第70話
「――っ!?」
増幅した威力が掌底に乗り、集束した空気が前方に竜巻を発生させた。それは真っ直ぐ豹禍へと放たれたのだが、豹禍の放った一言と共に竜巻は粉砕してしまった。
それを見た杏嘉は目を疑ったが、舌打ちしつつも前に駆け出した。
「この程度じゃ無理か。ならっ、こいつでどうだ!!」
連続で突き出す拳に対し、豹禍は容易に回避行動を取った。それなりに力を出している杏嘉だが、豹禍は竜巻を相殺した後に何かをする気配は無い。その態度に違和感を覚えながらも、杏嘉は一度距離を取って言った。
「手加減のつもりか?テメェ」
「本気を出しても構わないが、それだと一瞬で終わっちまうからなぁ」
「ふざけてんのか?」
「ふざけてる?いいや違うな。そんなんじゃまだ楽しめねぇって言ってんだよ。お前の力はその程度か?違ぇだろ?出し惜しみしてる暇があんなら、やる気が出ないまま終わっちまうだろうが」
「……」
豹禍はニヤリと笑みを浮かべながら、煽るような視線を杏嘉に向けた。本気を出すには、本気を出さなきゃ出す気になれない。そんな豹禍の言葉を聞き入れた杏嘉は、苛立った表情を浮かべた。
「九尾の力を曝せって事か?」
「そうだ。
「なら、テメェも白狼の力を曝せ。アタイに本気を出させたきゃ、テメェも本気でやらなきゃだろ。それとも、今がその本気だったか?だとしたら悪かったな」
杏嘉は構えつつ豹禍を見据えた。豹禍の様子を伺い、挑発に乗るかどうかの反応を見る為だ。やがて小さく笑みを浮かべた豹禍は、すぐに片手で顔を覆って笑い始めた。

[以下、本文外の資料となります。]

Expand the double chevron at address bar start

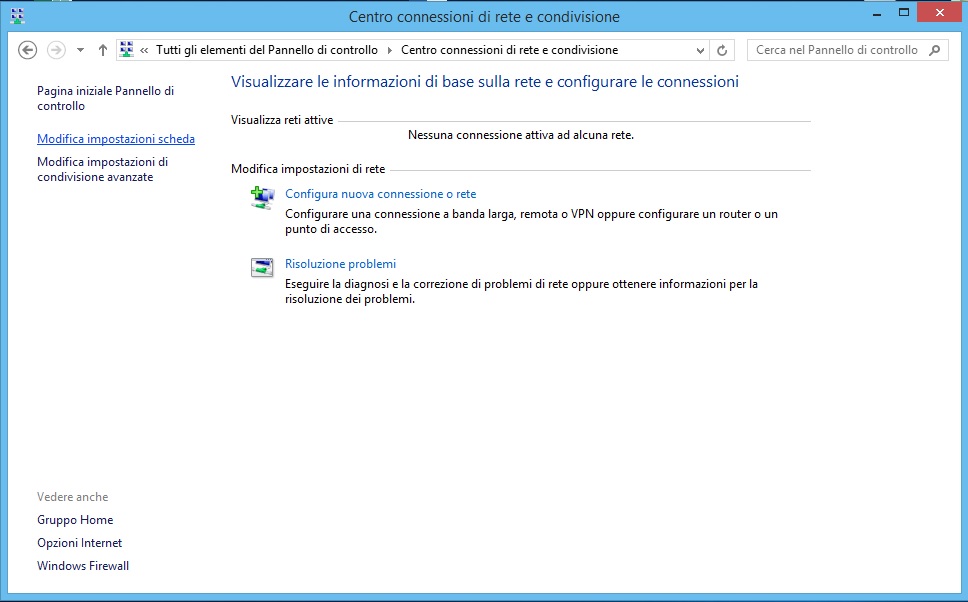pyautogui.click(x=145, y=50)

「けはははははは、それで挑発したつもりか?……良いぜ、少し気が変わった。その挑発、退屈凌ぎに乗ってやるよ。――力を喰らい、血を燃やせ、我等は誇り高き銀狼、月は陰り、闇に呑まれ、自らの魂に従え」
「っ!?(妖力が、上がっていくだと?)」
紫色の妖力が可視化出来る程に溢れ出し、豹禍の姿を隠していく。やがて溢れる妖力の中で、豹禍はその姿を変貌させて現れた。杏嘉はその姿を見て目を見開くと、豹禍は見下した眼差しを向けながら告げた。
「行くぜ、三下ぁ。死ぬ準備は出来てるか?」
豹禍は、人狼と化して現れた。その姿は憎悪を抱える杏嘉でさえも、目を奪われる程に神々しかった。